* Start Exercise input *
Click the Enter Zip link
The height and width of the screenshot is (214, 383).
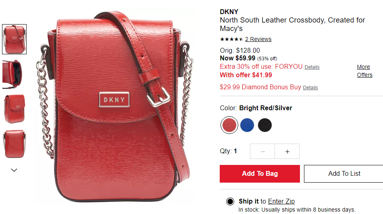pyautogui.click(x=281, y=201)
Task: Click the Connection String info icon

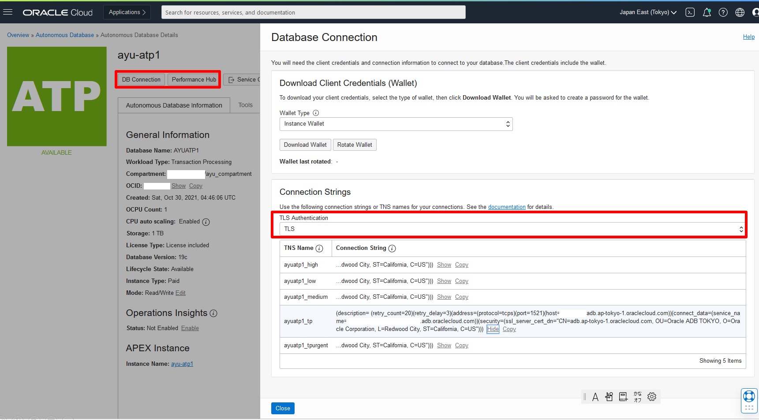Action: pyautogui.click(x=392, y=248)
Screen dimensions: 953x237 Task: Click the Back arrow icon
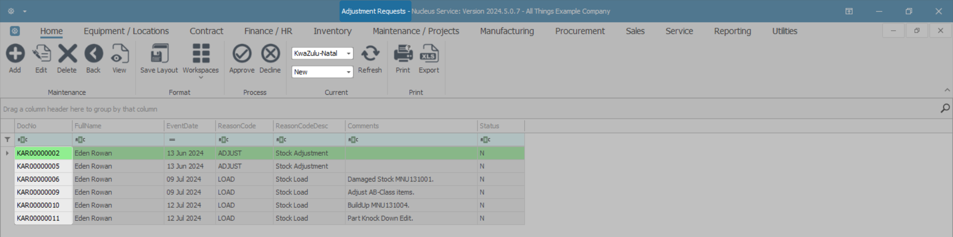coord(93,54)
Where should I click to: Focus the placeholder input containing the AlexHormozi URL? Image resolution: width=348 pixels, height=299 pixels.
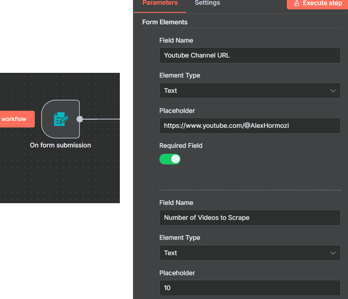249,126
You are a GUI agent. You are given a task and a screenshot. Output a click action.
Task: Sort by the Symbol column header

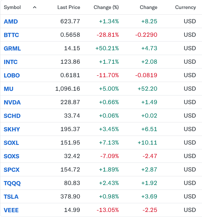tap(12, 7)
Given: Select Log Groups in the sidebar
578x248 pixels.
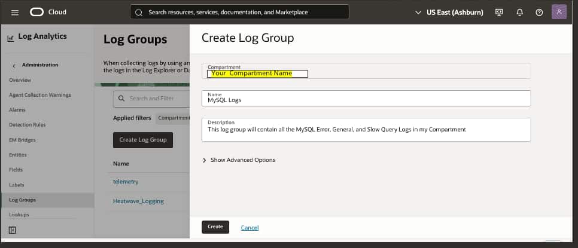Looking at the screenshot, I should pos(22,200).
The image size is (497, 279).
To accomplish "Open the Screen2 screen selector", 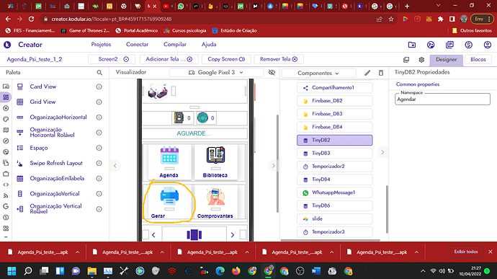I will click(112, 59).
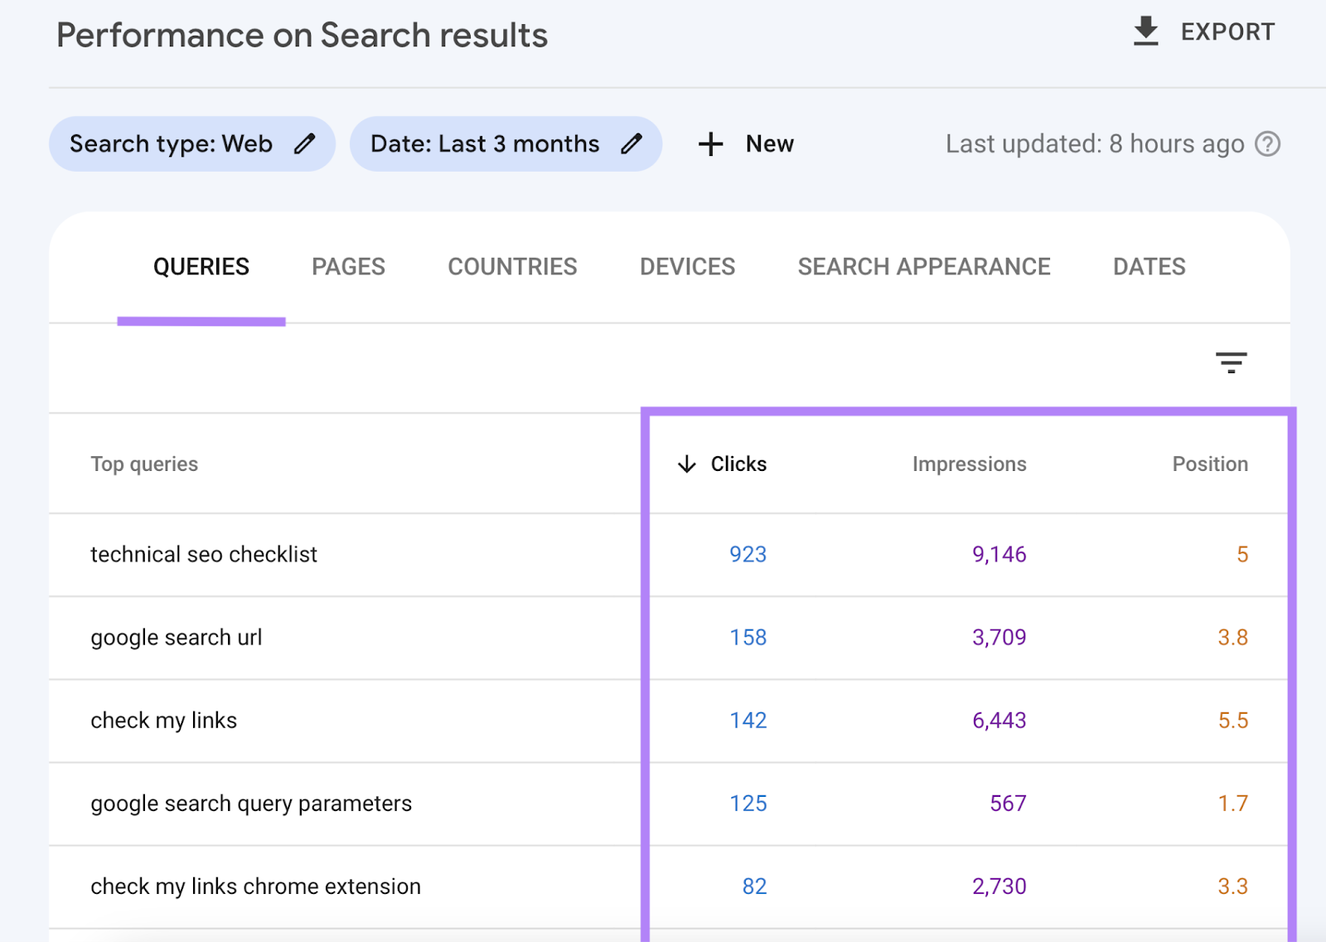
* End Exercise input *
**What is required**
Copy the rows above word for word, starting with the line that contains "You are a GUI" and going on through the line that contains "Looking at the". Leave the pictures out of your answer.

**Result for this exercise**
You are a GUI agent. You are given a task and a screenshot. Output a click action.
Task: Sort by the Symbol column header

tap(12, 7)
Given: Select Log Groups in the sidebar
578x248 pixels.
Looking at the screenshot, I should pos(22,200).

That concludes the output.